– Как всё… – начала и замялась. Если невидимка – часть самой Эви, она не ответит. Нужен другой вопрос. Сосредоточилась, отметая эмоции прочь. Чувства и слёзы сейчас не советчик. Зажмурилась, сжала кулаки так, чтоб ногти впились в ладони. – Что теперь делать? – и сама же ответила: – Пора просыпаться. Доброе утро, Эви.

1-Д. Я друг

Джейк как никто другой понимал, что рисковал – и на самом деле подвергал опасности свою маленькую помощницу – когда открыто приходил в больничную палату, но просто не мог побороть эгоистичное желание увидеть её и сказать, что теперь уж всё точно будет хорошо. Он сомневался, что она слышала слова, но продолжал повторять этот ритуал каждую ночь, дни уделяя поискам сбежавшего преступника.

Горькая усмешка искривляла губы каждый раз, когда он думал об этом. Неверие в заветное «хорошо» пустило корни в голове и сердце уже в тот раз, когда он впервые увидел Эви на больничной койке – безмолвную и почти недвижную. Сколько прошло с тех пор? Может, день. Или неделя. Теперь весь мир сжался до крохотной больницы неподалёку от Дасквуда, и временные различия перестали существовать. Он слился с этим местом, пропитался особенным медицинским запахом – смеси лекарств, спирта и чужого отчаяния.

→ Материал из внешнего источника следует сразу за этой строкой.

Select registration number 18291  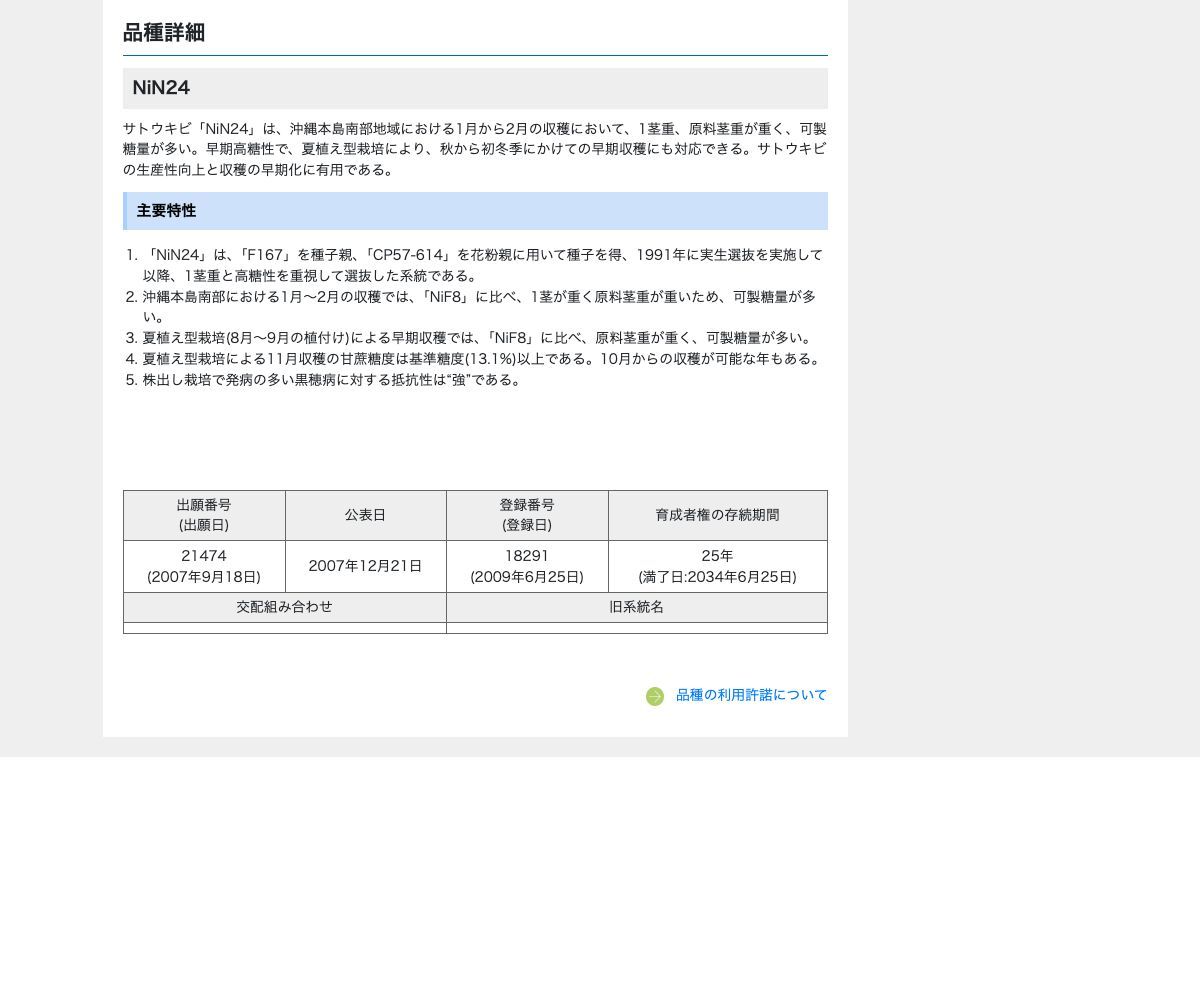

Странно ли, что ни в один из своих походов Джейк так и не зашёл к Ханне?

В эту ночь привычно пробрался в больницу через запасной выход и запетлял по коридору, стараясь не попасться на глаза ни одному настоящему сотруднику. Костюм и поддельные документы давали возможность свободно передвигаться, но он понимал: этого лучше не делать. Всегда была возможность встретить поистине внимательного сотрудника.

Дошёл до палаты, на несколько мгновений замер в нерешительности. Когда оказался здесь в первый раз поразился, что поблизости нет полиции – разве они не подозревали, что Эви не по своей воле в залив прыгнула? Кто-то должен был сказать, что она боится больших объёмов воды. Разве не должны в таком случае попытаться обеспечить её безопасность? Нет, им наплевать. И теперь он в некотором смысле был благодарен полиции за их безразличие.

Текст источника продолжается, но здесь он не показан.